И ведь у него были слуги! До тех пор, пока какой-то древний ужас не заставил их броситься навстречу смерти в морских волнах, лишь бы избежать жизни наедине с чудовищами…

Крадучись, Конан обошел башню и очутился на другой половине двора. Здесь также было безлюдно, но приглядевшись Конан заметил на дальней стене нечто странное.

Киммериец прижался к башне, стараясь сделаться как можно менее заметным. Впрочем, он мог бы и не беспокоиться об этом: полумрак, окутавший замок Илейв, скрадывал очертания человеческой фигуры.

Зато сам киммериец превосходно видел теперь на фоне грозового неба то, что разворачивалось на низкой стене замка.

Эта стена была обращена к внешней стороне моря. Она была совсем невысокой, поскольку в дополнительном укреплении здесь не возникало никакой надобности: отвесный склон был совершенно вертикальным, так что даже киммериец не смог бы по нему подняться.

Именно здесь был сооружен большой каменный столб, к которому цепями приковывались пленницы. И сейчас возле столба виднелась хрупкая женская фигурка.

Буря неистовствовала в небесах и на море. Гигантские валы катились к горизонту. Черные тучи мчались, гонимые ветром, сталкивались между собой, рвались, но никогда не рассеивались – они были плотны и густы, как мировое зло.

Неожиданно Конан понял, что происходит, и на душе у него стало спокойно. Как будто дело уже завершено, и злодеи низвергнуты.

Одно время киммериец всерьез опасался, что буря вызвана каким-то магическим способом, однако теперь он совершенно уверился в том, что это не так. Буря была самая обычная; Синрик лишь решил воспользоваться ею для завершения злодеяния.

Если бы у Синрика была возможность вызывать непогоду, он бы устраивал подобные «представления» каждый раз, когда приносил бы жертву своему демону-покровителю.
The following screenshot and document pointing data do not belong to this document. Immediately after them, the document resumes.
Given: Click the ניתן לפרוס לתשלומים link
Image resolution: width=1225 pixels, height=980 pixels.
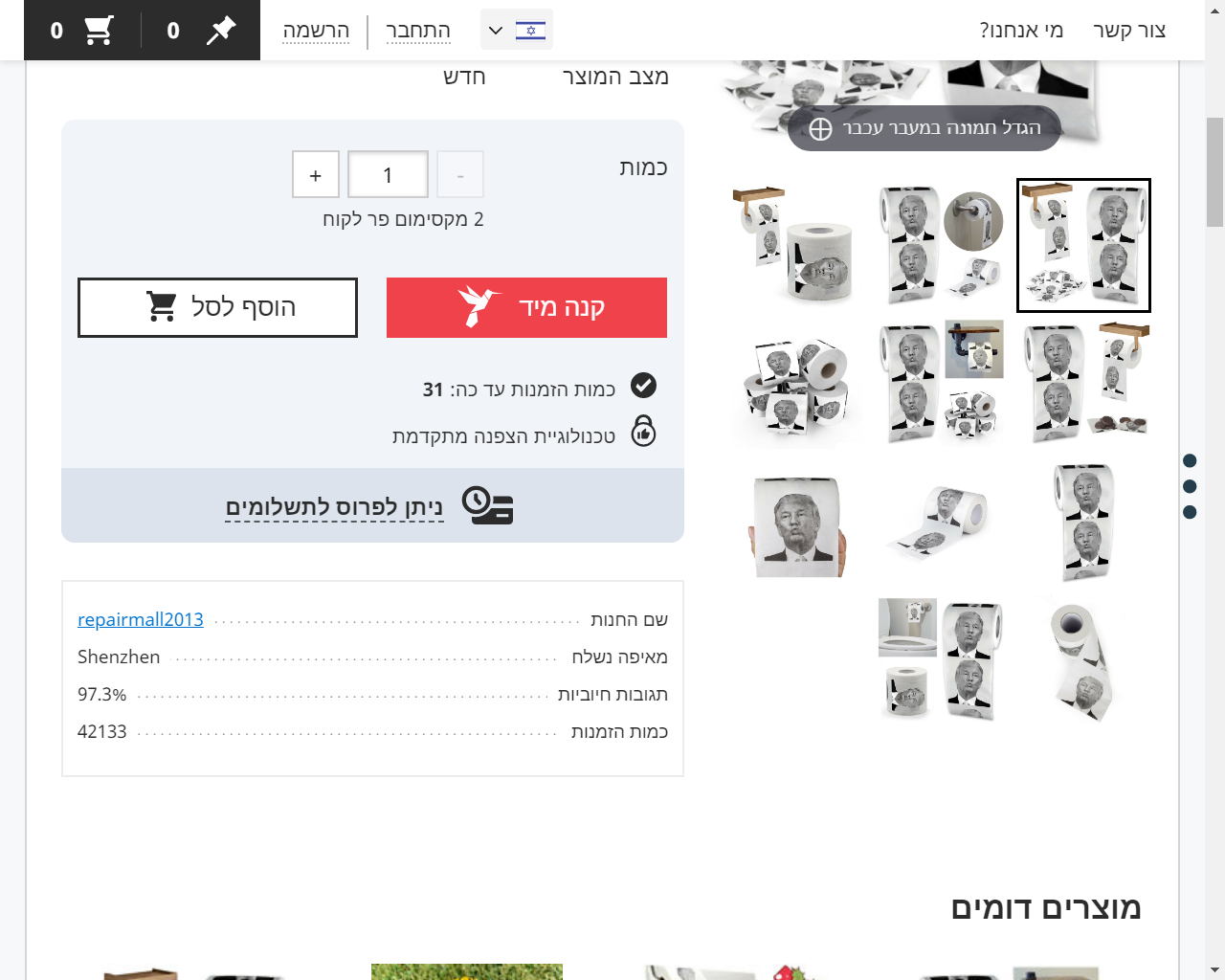Looking at the screenshot, I should click(x=334, y=506).
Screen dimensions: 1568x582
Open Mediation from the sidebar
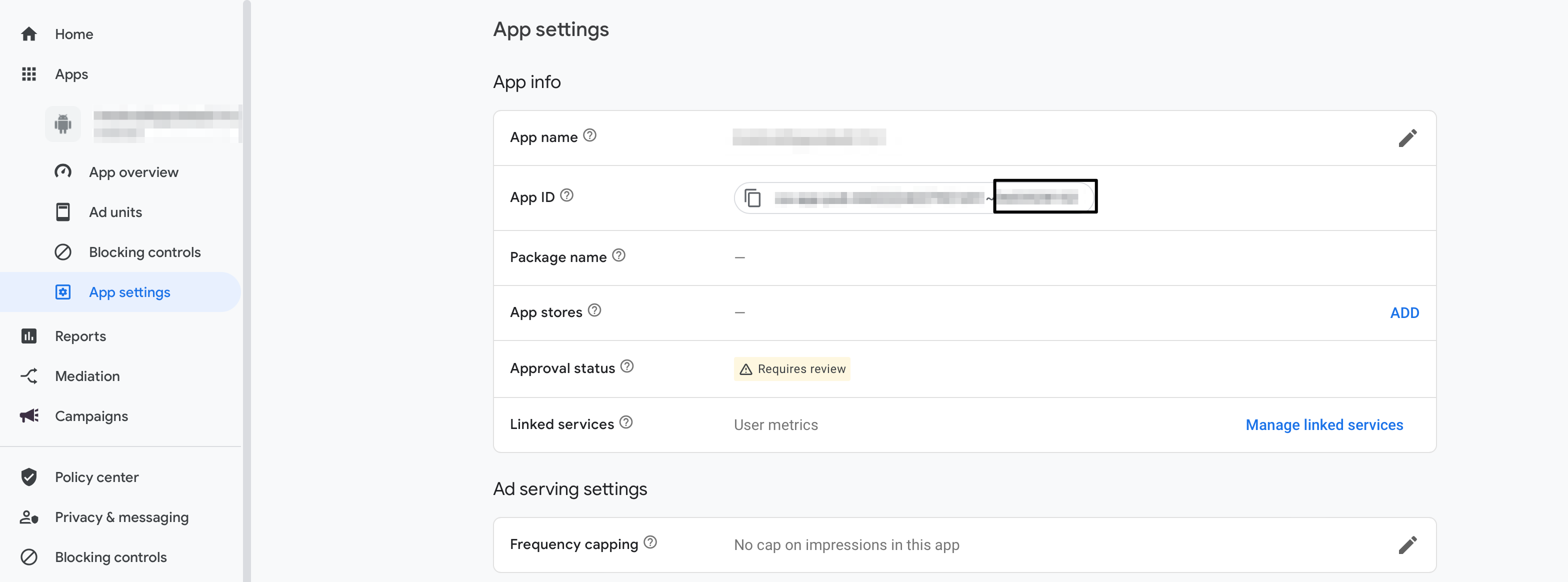[x=87, y=376]
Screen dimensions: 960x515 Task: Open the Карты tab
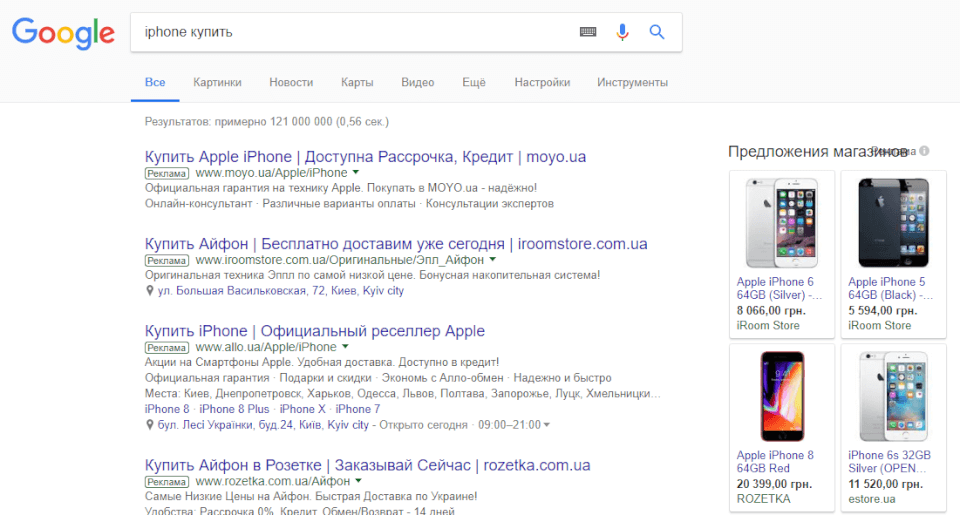tap(357, 82)
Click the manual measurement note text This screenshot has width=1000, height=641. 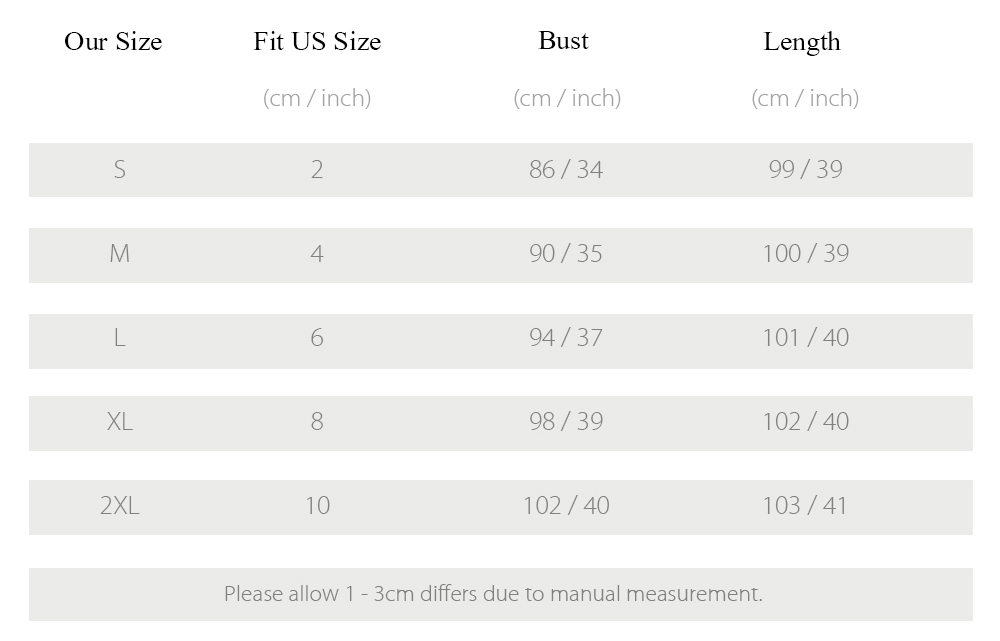click(493, 594)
Но коль скоро Синрик торопился умилостивить демона, пока бушует ураган, стало быть… стало быть, у Синрика попросту не хватило времени провести все свои обычные пытки.

Конан теперь не сомневался также и в том, что многие из пыток, изобретенных Синриком, были предназначены не столько для ублажения демона, сколько для удовлетворения извращенных наклонностей самого Синрика. Что ж, чего можно ожидать от человека, которого, как породистую лошадь, выводили нарочно для подобных дел? От человека, выросшего в атмосфере зла и ненависти?
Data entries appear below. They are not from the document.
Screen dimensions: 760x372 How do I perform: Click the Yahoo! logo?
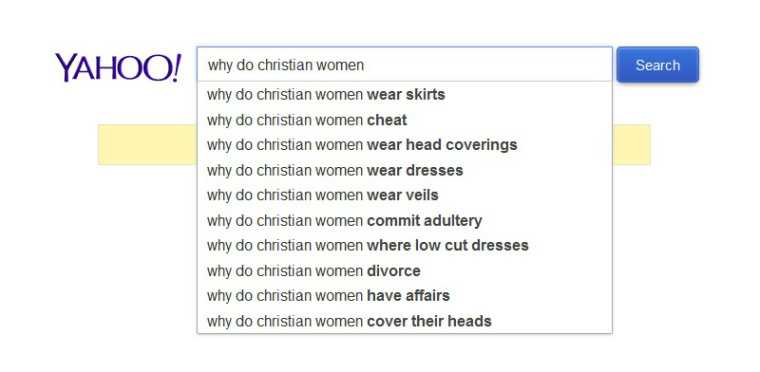[118, 67]
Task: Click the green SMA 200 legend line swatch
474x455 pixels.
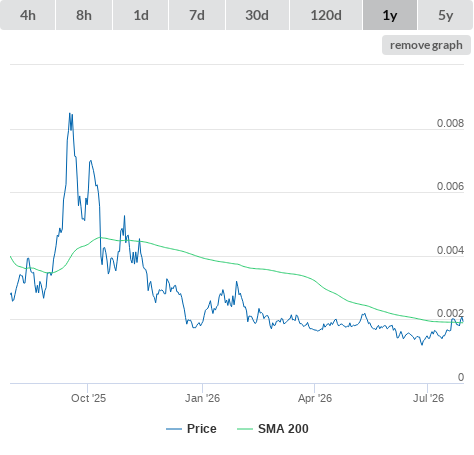Action: pos(245,429)
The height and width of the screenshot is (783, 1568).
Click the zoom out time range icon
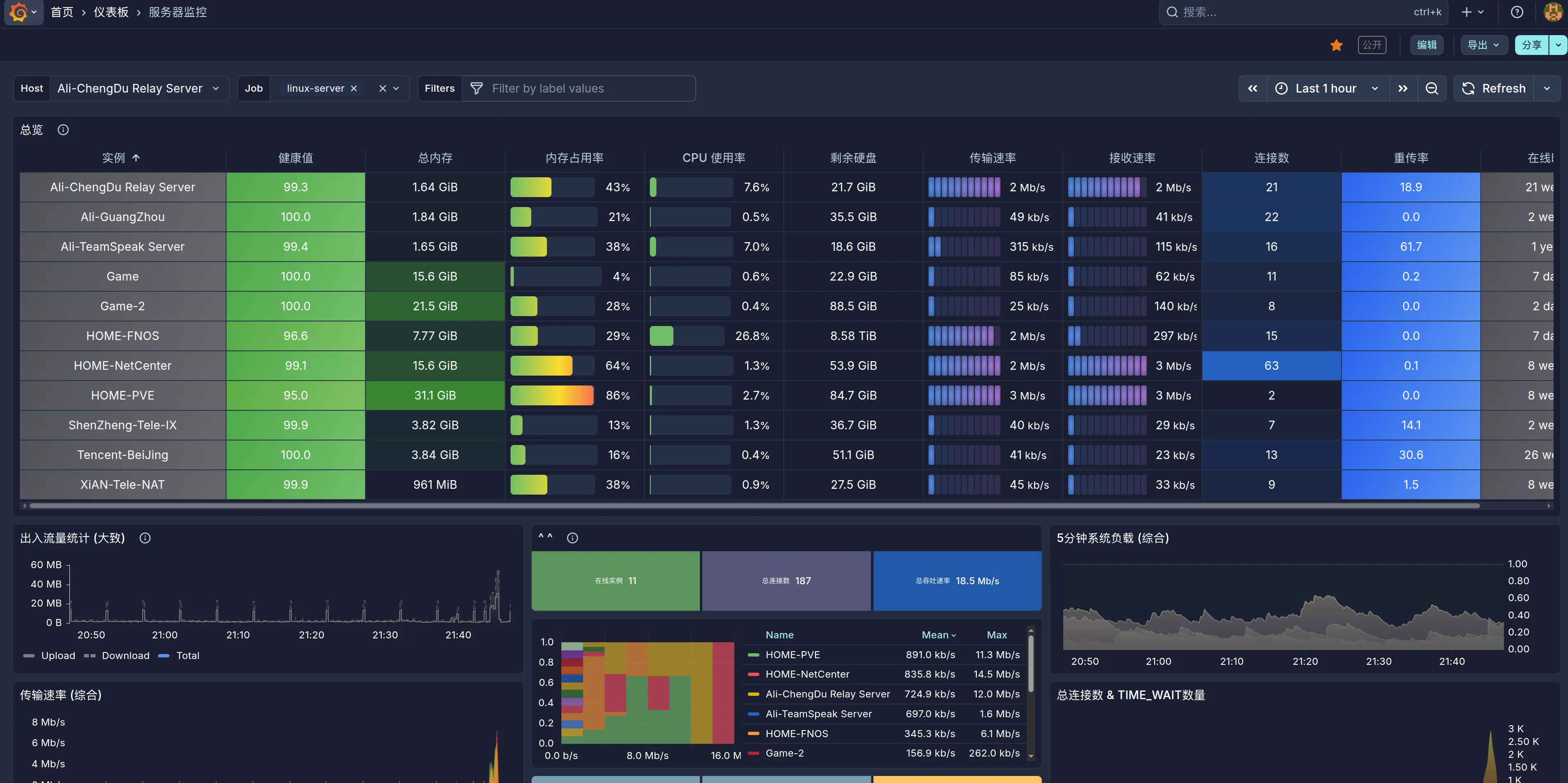1432,89
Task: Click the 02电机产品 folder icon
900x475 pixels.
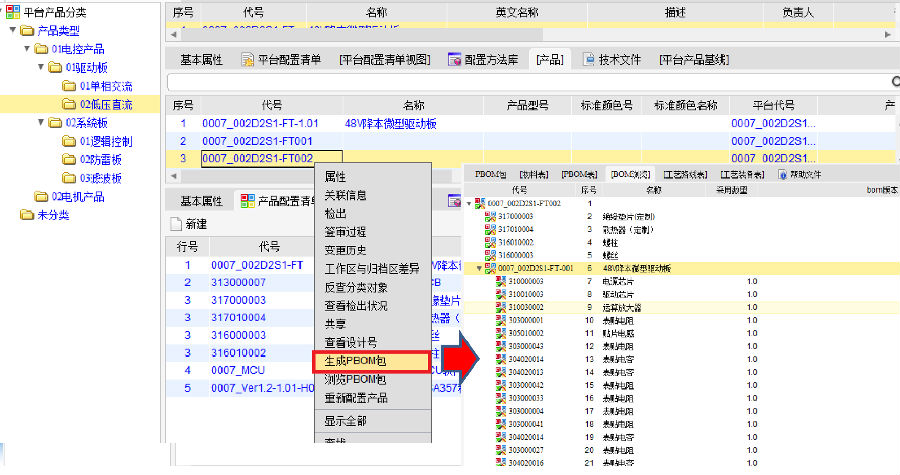Action: [x=41, y=196]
Конан был не из тех, кто обременяет себя заботами о перевоспитании злодеев. Он никогда не стремился понять душу негодяя. Если Конан видел перед собой мерзавца, реакция киммерийца всегда была одинаковой: он извлекал из ножен длинный киммерийский меч – и уничтожал врага, как бешеного пса, не задавая вопросов, не пускаясь в разговоры и не позволяя себе никаких сомнений.

Девушка была здесь. Вероятно, та самая – Ксана. Та, которую так долго и так безуспешно стремился заполучить демон.

Она стояла у столба, обмотанная тяжелой ржавой цепью. Ее голова бессильно упала на грудь. Она выглядела обессиленной, испуганной, но целой и невредимой.

Это Конан установил при вспышках молнии, которые озаряли двор замка и стену с пленницей. В этих же вспышках Конан разглядел наконец и Синрика.

Возможно, при своих посещениях Мессантии Синрик и выглядел знатным человеком, немного эксцентричным, несомненно богатым и, в общем и целом, милым и – как это называют женщины – «интересным». Сейчас от всей этой «интересности» не осталось и следа. На Синрике был длинный косматый плащ, сшитый из звериных шкур. Голову его венчал головной убор, сделанный из человеческого черепа, обтянутого кожей, раскрашенного и позолоченного вокруг глазниц и ноздрей. Два пестрых пучка птичьих перьев торчали в кости черепа там, где у жившего когда-то человека были уши. Этот убор, словно тиара, покачивался па голове Синрика.